For the word "dialog", copy every line of the material that includes it.
--- Data excerpts ---
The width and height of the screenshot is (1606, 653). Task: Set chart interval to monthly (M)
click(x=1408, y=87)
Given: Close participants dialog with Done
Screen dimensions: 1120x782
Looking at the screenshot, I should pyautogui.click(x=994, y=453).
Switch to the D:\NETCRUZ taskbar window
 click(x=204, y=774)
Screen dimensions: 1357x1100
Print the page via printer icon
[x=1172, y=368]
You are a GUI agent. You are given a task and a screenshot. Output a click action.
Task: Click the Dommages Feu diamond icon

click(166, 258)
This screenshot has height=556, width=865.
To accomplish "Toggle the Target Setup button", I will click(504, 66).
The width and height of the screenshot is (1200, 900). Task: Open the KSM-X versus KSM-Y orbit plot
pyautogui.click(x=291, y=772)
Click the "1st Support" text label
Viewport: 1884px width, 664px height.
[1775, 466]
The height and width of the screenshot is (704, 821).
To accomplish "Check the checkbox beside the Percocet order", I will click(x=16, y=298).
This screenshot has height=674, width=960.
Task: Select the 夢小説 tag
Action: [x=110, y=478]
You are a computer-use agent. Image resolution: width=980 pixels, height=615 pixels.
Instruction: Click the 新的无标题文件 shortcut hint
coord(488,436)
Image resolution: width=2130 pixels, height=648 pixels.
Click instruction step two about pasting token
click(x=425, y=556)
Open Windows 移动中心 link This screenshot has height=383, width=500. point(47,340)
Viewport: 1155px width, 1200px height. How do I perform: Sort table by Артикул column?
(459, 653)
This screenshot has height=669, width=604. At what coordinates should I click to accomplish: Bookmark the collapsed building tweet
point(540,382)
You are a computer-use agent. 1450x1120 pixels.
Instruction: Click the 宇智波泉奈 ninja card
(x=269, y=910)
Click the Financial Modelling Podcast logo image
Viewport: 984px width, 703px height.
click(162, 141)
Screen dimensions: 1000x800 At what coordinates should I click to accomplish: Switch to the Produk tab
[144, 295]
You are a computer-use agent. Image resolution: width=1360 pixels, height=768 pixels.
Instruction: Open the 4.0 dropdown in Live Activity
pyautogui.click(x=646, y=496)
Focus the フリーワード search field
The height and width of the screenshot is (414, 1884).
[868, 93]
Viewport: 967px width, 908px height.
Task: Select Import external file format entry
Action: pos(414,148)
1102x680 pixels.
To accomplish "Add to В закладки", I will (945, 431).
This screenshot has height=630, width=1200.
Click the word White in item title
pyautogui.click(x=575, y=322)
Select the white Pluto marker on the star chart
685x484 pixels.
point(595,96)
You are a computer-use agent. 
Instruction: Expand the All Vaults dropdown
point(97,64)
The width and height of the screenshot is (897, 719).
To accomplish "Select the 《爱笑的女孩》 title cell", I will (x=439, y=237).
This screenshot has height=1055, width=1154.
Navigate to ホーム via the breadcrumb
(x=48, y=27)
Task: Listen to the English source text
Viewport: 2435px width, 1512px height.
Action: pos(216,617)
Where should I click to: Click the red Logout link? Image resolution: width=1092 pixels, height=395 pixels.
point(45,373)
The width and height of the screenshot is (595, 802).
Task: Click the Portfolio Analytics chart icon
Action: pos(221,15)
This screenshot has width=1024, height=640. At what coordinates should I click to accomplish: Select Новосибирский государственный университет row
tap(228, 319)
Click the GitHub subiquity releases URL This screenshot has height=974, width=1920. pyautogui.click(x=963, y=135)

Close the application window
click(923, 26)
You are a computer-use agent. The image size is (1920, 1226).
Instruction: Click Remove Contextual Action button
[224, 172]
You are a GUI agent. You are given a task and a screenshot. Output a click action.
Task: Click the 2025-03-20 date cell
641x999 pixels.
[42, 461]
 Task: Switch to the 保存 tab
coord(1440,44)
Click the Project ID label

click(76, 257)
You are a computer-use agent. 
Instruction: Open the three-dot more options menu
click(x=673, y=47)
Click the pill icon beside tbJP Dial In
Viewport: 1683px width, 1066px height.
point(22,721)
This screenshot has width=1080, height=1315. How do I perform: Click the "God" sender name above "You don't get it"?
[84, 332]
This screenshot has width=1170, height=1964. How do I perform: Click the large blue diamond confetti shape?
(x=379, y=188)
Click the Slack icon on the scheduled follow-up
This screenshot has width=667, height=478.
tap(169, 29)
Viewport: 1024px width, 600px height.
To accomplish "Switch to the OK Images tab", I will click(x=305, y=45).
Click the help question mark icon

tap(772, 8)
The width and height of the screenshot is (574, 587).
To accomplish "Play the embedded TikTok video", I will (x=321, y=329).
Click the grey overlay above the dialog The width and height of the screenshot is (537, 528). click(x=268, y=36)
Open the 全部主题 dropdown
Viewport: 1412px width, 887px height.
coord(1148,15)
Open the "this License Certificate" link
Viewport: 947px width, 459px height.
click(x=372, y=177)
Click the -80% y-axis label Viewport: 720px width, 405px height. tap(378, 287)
---
Task answer —
Given: Close participants dialog with Done
Click the grey overlay above the dialog The width and height of the screenshot is (537, 528). click(x=268, y=36)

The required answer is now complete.